Лицо Уллы сразу отвердело и стало беспощадным и холодным, как будто он вспомнил что-то такое из недавнего прошлого, что продолжало жечь ему сердце и сейчас. 
– Я заметил, что они постарались не дать вам закончить молитву, – напряжённо ответил он. – Но они не учли, что молитва – не колдовское заклинание, так что молитве, в принципе, не нужны слова. Молитва – это обращение к имени Его всем сердцем, пусть даже без слов. Вы молились, и Он услышал, хоть вы и не смогли договорить. Он услышал крик ваших душ целиком, от начала до конца, и поэтому я здесь… 
При его последних словах сквозь длинный уличный проём пролетел внезапно выстреливший молнией из-за далёкой уфимской гряды первый утренний луч и резкими жёсткими тенями очертил лица семерых ведунов. 
– Ну вот и прекрасно, – уже более спокойно резюмировала Зелла, – значит, ты нам сможешь ещё и сказать, что, вообще, на хрен, происходит, что будет происходить, и что мы можем и должны сделать – ведь мы теперь всемером, кружок ведунов сомкнулся. 
Улла с выражением искреннего огорчения на лице покачал головой и, ещё раз поцеловав прильнувшую к его груди Альбину в щечку, осторожно поставил её на бордюр, на котором маленькие детские ступни в сандалиях, обутых на розовые сморщенные носки, поместились поперёк тютелька в тютельку. 
– Ангелу не дано знать то, что положено знать лишь семерым ведунам, – ответил он. – Никто, кроме вас самих, не сможет найти ответы на вопросы, которые вы задаёте сами себе. Ведь вы – Божьи люди, а я всего лишь Его слуга. Вам самим придётся найти путь к победе, а уж Он не оставит вас наедине со злом. 
И в следующий миг огромные стальные крылья резко взвизгнули, задев кончиками асфальт, когда ангел сорвался с места в воздух и мгновенно растворился в небе, уже начавшем приобретать в солнечных лучах обычную дневную голубизну. 
– Что за привычка, отваливать, не попрощавшись, – недовольно сказала Зелла и мрачно высморкалась в носовой платок, с ловкостью фокусницы выудив его из рукава, и небрежно сунув под мышку, чтобы не мешал сморкаться, всё ещё дымящийся от напряжения и ярости, покрытый чем-то белёсым и от этого выглядящий окровавленным длинный двуручный меч, даже сейчас, в дневном свете, отбрасывающий во все стороны блики, словно короткие молнии, неподвижно нацеленные вокруг. 
– Ничего, – негромко ответила Рая. – Самое главное-то он сказал.

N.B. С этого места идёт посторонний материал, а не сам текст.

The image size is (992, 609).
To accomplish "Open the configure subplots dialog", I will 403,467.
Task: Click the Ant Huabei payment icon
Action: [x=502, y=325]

Нам самим придётся найти путь к познанию и победе. Не знаю, как насчёт пути к победе, а насчёт пути к познанию у меня есть одна мыслишка. Вот только очень уж болезненным будет этот самый, блин, путь к познанию. 
Все сразу напряглись, вдруг услышав в её голосе настоящие страх и боль, и повернули к ней осунувшиеся от безумной усталости после ночной битвы лица. 
– Гм, весьма интересно, что это за путь, – первой задала вопрос Эля, она хотела, чтобы её “гм” прозвучало иронически, но вместо этого в междометии “гм” прозвучали напряжение и тревога. 
– Вы все узнаете в своё время, – мягко и смущённо ответила Рая. – В любом случае нам пора собираться на битву, нас уже семеро, а значит… нам пора. Путь познания же я всё равно пройду сама – я его придумала, я его и пройду, тем более, что я, вообще, первая начала всё это… первая стала ведуньей и втянула в эту заморочку всех вас, а значит – мне и расхлебывать. Так что ЭТО я сделаю сама, без чьей-либо помощи. 
Зелла чуть слышно хмыкнула, но промолчала и не стала ничего говорить. Она лишь наконец-то вытащила из подмышки меч и с лёгким и тонким, протяжным звоном опустила его в заспинные ножны, инкрустированные серебром.